Smartphones and other electronic gadgets have been an ubiquitous part of many people's lives for years now. But while the myriad of apps that are available include many that can help us not forget important details or dates, there has always been some debate around how good these gadgets are for our own internal memories. Now, new research has shed a light on the subject.
According to the study, published on August 1 in the Journal of Experimental Psychology: General, external memory devices can actually improve memory for information that someone has never saved.
For the study, led by University College London (UCL) researchers, 158 volunteers were asked to play one of three memory task games involving high and low value circles on a touchscreen digital tablet or computer. The researchers found that digital devices help people to store and remember very important information. This, in turn, frees up their own memory to recall additional, less important pieces of information.
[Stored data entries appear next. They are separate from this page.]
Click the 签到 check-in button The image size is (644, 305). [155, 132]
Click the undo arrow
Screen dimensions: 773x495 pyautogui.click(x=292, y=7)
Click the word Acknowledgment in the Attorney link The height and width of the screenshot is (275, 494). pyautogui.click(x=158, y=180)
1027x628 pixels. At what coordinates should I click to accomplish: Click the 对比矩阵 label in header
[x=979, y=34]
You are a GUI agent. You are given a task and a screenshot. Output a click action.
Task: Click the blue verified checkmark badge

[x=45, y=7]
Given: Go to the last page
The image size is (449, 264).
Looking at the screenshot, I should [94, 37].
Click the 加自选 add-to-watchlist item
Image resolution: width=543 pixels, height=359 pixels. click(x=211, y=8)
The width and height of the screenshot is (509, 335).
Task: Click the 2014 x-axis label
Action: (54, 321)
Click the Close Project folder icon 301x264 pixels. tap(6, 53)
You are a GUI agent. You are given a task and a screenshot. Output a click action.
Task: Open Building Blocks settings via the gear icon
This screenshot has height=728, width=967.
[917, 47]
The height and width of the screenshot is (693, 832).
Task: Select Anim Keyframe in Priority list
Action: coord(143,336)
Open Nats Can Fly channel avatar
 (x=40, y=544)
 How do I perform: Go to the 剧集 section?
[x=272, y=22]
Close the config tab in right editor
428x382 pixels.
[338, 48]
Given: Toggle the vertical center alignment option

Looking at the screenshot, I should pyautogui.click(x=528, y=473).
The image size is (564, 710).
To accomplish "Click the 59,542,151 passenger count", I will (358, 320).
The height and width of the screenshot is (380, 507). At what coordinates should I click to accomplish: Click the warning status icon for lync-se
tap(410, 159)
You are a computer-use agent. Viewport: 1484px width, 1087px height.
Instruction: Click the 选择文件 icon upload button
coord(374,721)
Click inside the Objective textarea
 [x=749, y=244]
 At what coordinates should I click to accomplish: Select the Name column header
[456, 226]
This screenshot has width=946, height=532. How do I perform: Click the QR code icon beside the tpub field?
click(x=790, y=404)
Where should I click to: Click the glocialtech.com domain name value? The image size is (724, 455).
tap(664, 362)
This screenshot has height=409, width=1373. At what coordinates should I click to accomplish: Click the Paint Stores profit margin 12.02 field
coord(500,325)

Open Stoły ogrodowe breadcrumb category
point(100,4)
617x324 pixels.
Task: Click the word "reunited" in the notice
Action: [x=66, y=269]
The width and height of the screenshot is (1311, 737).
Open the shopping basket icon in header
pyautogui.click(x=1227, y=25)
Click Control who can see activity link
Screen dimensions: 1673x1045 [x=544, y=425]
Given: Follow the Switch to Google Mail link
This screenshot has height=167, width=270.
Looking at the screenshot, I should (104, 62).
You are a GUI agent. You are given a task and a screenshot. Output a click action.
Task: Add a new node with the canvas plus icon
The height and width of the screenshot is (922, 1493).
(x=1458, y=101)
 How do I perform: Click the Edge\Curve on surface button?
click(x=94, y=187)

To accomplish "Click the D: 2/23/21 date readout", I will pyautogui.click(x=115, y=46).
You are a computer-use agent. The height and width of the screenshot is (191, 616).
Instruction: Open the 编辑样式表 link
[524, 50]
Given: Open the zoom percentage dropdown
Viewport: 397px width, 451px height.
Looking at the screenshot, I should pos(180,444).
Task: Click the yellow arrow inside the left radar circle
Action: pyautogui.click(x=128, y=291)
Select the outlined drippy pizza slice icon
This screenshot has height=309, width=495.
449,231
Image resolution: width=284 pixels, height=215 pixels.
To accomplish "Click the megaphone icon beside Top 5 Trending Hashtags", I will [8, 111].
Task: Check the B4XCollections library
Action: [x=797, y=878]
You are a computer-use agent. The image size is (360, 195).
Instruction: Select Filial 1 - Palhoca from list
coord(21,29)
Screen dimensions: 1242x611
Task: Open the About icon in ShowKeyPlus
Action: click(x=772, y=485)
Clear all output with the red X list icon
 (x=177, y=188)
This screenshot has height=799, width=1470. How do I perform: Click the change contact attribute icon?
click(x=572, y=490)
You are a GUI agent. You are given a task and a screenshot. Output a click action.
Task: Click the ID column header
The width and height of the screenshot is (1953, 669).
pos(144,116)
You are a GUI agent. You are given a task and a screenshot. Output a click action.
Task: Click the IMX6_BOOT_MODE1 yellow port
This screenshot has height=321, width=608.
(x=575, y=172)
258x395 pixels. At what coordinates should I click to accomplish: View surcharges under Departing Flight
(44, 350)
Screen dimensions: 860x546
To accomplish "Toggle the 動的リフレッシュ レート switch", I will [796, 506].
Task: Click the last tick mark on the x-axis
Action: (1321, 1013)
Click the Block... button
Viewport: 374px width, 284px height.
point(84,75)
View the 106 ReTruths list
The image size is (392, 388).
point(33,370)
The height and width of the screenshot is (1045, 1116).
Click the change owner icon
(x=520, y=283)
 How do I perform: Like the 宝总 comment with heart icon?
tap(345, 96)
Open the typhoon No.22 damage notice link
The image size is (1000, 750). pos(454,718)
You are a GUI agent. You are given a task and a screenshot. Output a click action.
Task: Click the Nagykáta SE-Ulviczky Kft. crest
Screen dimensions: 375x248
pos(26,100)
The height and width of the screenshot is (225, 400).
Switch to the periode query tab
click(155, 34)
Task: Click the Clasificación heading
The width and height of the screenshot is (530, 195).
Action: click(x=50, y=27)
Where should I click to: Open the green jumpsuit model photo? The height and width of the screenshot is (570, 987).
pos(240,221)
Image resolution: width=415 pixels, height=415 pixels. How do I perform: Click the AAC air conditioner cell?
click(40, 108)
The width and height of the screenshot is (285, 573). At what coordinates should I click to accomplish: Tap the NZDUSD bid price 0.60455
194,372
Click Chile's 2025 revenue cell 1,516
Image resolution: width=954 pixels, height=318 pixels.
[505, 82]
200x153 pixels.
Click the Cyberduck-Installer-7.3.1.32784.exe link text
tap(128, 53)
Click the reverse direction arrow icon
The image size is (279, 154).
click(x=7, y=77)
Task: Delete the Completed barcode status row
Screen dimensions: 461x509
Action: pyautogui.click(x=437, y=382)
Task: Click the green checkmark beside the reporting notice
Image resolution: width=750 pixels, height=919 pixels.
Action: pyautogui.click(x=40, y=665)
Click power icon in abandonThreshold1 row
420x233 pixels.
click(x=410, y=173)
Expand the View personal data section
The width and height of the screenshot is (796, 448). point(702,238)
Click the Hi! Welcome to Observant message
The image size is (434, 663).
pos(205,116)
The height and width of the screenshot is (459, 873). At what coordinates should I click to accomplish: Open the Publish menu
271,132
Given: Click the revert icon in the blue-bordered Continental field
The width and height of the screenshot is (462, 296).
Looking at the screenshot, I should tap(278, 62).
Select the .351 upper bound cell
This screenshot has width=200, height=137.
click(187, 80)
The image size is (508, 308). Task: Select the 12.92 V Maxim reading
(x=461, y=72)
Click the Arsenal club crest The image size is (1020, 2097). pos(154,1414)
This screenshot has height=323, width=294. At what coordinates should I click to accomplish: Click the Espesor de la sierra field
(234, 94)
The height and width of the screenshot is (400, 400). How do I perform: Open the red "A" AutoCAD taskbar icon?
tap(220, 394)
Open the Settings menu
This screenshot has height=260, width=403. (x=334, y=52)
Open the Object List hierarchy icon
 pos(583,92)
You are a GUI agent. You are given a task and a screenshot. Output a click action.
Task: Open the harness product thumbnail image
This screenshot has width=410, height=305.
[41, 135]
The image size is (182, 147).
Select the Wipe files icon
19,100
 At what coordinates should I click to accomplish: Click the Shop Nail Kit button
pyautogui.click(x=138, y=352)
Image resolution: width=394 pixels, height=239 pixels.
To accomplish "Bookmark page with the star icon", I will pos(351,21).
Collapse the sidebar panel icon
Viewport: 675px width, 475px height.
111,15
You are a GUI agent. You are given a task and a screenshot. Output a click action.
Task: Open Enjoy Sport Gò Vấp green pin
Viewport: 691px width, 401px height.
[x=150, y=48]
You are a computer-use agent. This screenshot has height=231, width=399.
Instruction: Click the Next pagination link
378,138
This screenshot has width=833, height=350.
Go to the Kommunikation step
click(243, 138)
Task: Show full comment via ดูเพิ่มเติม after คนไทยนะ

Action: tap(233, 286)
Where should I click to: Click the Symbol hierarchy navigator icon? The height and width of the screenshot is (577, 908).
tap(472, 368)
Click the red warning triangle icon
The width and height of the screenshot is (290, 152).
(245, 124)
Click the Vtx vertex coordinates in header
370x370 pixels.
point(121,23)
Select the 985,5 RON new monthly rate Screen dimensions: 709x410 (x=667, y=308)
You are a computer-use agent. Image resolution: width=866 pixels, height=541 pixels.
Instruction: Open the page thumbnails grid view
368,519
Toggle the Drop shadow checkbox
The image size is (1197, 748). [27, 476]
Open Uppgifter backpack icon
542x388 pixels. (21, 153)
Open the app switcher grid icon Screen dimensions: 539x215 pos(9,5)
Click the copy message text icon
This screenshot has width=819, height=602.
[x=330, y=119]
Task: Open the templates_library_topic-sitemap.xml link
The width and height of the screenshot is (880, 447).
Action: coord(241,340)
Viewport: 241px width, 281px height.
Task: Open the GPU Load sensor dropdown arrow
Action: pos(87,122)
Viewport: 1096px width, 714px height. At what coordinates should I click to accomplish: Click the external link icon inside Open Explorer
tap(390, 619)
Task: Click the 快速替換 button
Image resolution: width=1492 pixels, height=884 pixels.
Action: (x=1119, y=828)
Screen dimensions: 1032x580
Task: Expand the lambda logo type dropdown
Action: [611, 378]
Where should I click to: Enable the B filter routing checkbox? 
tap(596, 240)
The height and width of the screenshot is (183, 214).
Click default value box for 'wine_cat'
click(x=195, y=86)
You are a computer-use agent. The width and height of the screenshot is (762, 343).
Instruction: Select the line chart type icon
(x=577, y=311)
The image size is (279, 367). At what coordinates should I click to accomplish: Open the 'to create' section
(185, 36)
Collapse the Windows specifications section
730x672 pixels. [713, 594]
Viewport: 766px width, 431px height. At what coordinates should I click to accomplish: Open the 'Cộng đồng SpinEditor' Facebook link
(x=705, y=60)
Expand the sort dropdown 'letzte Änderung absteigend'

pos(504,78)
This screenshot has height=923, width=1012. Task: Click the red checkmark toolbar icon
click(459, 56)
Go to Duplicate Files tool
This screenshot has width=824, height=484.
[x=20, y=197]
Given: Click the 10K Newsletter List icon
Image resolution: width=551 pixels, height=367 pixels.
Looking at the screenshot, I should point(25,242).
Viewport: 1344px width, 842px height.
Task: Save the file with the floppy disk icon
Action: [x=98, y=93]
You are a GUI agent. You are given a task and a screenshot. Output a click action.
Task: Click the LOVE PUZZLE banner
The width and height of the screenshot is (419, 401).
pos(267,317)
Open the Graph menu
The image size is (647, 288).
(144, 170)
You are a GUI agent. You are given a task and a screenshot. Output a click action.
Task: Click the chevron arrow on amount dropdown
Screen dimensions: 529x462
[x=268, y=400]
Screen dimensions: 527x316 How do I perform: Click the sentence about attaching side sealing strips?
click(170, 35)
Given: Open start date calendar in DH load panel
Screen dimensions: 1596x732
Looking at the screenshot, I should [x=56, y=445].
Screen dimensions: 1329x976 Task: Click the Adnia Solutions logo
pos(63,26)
Participants who tended to use the digital devices to store the details of the high-value circles in the trial, demonstrated a memory improvement of 18%. Their memory for low-value circles was also improved by 27%, even in people who had never set any reminders for low-value circles.
Senior author, Dr Sam Gilbert (UCL Institute of Cognitive Neuroscience) said: “The results show that external memory tools work. Far from causing ‘digital dementia’, using an external memory device can even improve our memory for information that we never saved. But we need to be careful that we back up the most important information. Otherwise, if a memory tool fails, we could be left with nothing but lower-importance information in our own memory.”